Today I rebuilt my Home Assistant voice pipeline to avoid sending the full entity list to an LLM on every request.
With ~1k entities and ~400 automations, the default LLM-based approach becomes slow and token-heavy. Even with local models (Ollama), each prompt includes the full context dump and relies entirely on probabilistic intent matching.
I wanted deterministic execution for common commands, with the LLM as fallback — not the primary brain.
Architecture
- pgvector tier (deterministic layer)
All entities, scripts, and automations are embedded into a Postgres + pgvector database.
Incoming intent is matched against embeddings to find the closest entity + action pair.
No LLM involved at this stage. - Intent splitter tier (small local LLM, ~1B)
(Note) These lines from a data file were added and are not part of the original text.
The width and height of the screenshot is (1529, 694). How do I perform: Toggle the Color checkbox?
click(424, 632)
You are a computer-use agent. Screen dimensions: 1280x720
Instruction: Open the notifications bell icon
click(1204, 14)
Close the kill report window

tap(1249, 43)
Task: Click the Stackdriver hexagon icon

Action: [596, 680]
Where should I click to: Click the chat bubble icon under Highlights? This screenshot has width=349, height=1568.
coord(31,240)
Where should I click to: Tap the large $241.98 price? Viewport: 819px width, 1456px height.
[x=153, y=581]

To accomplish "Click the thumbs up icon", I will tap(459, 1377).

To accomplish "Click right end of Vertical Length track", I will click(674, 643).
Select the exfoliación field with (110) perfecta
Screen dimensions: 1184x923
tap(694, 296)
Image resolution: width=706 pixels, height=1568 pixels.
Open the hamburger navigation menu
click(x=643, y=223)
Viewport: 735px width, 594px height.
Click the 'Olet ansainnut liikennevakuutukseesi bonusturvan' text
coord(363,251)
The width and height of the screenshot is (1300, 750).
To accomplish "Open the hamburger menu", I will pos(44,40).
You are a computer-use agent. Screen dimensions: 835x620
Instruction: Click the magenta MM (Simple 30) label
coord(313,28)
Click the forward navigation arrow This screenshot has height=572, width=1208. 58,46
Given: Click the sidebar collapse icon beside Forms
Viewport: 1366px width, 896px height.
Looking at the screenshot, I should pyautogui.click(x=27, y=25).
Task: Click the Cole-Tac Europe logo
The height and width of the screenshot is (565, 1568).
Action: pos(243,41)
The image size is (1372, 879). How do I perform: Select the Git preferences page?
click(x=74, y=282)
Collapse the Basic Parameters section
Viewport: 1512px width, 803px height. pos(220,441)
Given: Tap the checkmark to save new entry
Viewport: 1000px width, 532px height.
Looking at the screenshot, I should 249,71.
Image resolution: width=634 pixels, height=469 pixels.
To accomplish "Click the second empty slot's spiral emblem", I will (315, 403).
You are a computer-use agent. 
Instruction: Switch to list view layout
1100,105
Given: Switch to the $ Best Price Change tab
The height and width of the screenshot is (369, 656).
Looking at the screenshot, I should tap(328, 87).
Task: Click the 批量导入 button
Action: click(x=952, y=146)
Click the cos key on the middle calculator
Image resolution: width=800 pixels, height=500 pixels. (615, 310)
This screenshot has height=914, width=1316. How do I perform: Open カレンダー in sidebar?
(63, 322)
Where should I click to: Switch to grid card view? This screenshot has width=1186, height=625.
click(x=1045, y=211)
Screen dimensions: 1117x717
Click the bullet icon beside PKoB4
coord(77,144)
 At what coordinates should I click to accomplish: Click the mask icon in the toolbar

Handles compound commands like:
“Turn off the bed lamp and living room lights, then restart the coffee switch.”
Its only job:
- Split commands
- Classify HA actions
- Detect sequencing (parallel vs sequential)
- Separate non-HA requestsIt never sees the full entity list.
- Non-HA routing tier
If part of the request falls outside HA, it gets routed to a smarter model for web search / reasoning.
Execution Model
- Independent commands execute in parallel
- Dependent commands use a 500ms debounce “wave” logic
- Non-HA requests are returned in a
non_hafield
Results
- ~95% of HA commands execute under 500ms
- 6MB C++ binary
- Runs comfortably on a Raspberry Pi 5
- LLM is fallback, not dependency
Next step is packaging this as a Docker image and wiring it as the brain behind a Wyoming-based voice satellite (ReSpeaker Lite).
Happy to share more implementation details if there’s interest.